SUPPLIED MATERIAL ::
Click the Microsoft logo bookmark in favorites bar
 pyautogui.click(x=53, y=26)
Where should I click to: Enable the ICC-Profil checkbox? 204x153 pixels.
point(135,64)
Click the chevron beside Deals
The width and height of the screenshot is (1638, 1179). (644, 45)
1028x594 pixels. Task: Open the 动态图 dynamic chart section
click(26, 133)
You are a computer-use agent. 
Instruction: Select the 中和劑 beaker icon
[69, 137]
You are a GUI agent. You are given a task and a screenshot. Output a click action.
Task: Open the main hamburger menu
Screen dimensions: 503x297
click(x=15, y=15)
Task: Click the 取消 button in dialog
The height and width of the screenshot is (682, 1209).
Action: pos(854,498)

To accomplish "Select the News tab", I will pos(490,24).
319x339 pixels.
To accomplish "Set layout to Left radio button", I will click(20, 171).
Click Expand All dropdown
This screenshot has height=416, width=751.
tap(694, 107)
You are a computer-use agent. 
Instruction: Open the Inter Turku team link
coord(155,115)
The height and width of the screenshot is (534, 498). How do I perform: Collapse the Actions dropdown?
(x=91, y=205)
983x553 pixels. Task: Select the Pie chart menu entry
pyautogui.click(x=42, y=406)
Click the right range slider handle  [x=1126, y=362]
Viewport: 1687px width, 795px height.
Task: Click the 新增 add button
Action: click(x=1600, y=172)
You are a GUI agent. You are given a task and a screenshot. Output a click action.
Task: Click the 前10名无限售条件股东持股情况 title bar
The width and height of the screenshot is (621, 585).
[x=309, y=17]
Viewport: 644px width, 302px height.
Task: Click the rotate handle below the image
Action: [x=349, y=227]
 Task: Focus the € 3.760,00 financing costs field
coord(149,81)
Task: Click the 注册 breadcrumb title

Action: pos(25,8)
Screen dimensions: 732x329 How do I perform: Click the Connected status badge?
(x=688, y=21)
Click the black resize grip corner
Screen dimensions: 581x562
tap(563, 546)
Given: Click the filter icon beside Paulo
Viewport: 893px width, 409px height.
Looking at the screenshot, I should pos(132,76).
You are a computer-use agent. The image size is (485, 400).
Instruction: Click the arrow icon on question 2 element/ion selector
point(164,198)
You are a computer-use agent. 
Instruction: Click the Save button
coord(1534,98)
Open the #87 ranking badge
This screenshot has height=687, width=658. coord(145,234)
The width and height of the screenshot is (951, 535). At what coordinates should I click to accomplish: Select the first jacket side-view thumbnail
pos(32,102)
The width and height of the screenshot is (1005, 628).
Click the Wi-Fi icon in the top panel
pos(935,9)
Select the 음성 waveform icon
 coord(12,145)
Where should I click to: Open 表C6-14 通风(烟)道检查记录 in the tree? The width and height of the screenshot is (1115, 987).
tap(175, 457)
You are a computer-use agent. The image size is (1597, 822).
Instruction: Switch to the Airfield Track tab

AIM OF THE TASK :: From the first line to the last, reproduce the data above exactly.

SOLUTION FOR THIS TASK ::
Click the Microsoft logo bookmark in favorites bar
 pyautogui.click(x=53, y=26)
Where should I click to: Enable the ICC-Profil checkbox? 204x153 pixels.
point(135,64)
Click the chevron beside Deals
The width and height of the screenshot is (1638, 1179). (644, 45)
1028x594 pixels. Task: Open the 动态图 dynamic chart section
click(26, 133)
You are a computer-use agent. 
Instruction: Select the 中和劑 beaker icon
[69, 137]
You are a GUI agent. You are given a task and a screenshot. Output a click action.
Task: Open the main hamburger menu
Screen dimensions: 503x297
click(x=15, y=15)
Task: Click the 取消 button in dialog
The height and width of the screenshot is (682, 1209).
Action: pos(854,498)

To accomplish "Select the News tab", I will pos(490,24).
319x339 pixels.
To accomplish "Set layout to Left radio button", I will click(20, 171).
Click Expand All dropdown
This screenshot has height=416, width=751.
tap(694, 107)
You are a computer-use agent. 
Instruction: Open the Inter Turku team link
coord(155,115)
The height and width of the screenshot is (534, 498). How do I perform: Collapse the Actions dropdown?
(x=91, y=205)
983x553 pixels. Task: Select the Pie chart menu entry
pyautogui.click(x=42, y=406)
Click the right range slider handle  [x=1126, y=362]
Viewport: 1687px width, 795px height.
Task: Click the 新增 add button
Action: click(x=1600, y=172)
You are a GUI agent. You are given a task and a screenshot. Output a click action.
Task: Click the 前10名无限售条件股东持股情况 title bar
The width and height of the screenshot is (621, 585).
[x=309, y=17]
Viewport: 644px width, 302px height.
Task: Click the rotate handle below the image
Action: [x=349, y=227]
 Task: Focus the € 3.760,00 financing costs field
coord(149,81)
Task: Click the 注册 breadcrumb title

Action: pos(25,8)
Screen dimensions: 732x329 How do I perform: Click the Connected status badge?
(x=688, y=21)
Click the black resize grip corner
Screen dimensions: 581x562
tap(563, 546)
Given: Click the filter icon beside Paulo
Viewport: 893px width, 409px height.
Looking at the screenshot, I should pos(132,76).
You are a computer-use agent. The image size is (485, 400).
Instruction: Click the arrow icon on question 2 element/ion selector
point(164,198)
You are a computer-use agent. 
Instruction: Click the Save button
coord(1534,98)
Open the #87 ranking badge
This screenshot has height=687, width=658. coord(145,234)
The width and height of the screenshot is (951, 535). At what coordinates should I click to accomplish: Select the first jacket side-view thumbnail
pos(32,102)
The width and height of the screenshot is (1005, 628).
Click the Wi-Fi icon in the top panel
pos(935,9)
Select the 음성 waveform icon
 coord(12,145)
Where should I click to: Open 表C6-14 通风(烟)道检查记录 in the tree? The width and height of the screenshot is (1115, 987).
tap(175, 457)
You are a computer-use agent. The image size is (1597, 822).
Instruction: Switch to the Airfield Track tab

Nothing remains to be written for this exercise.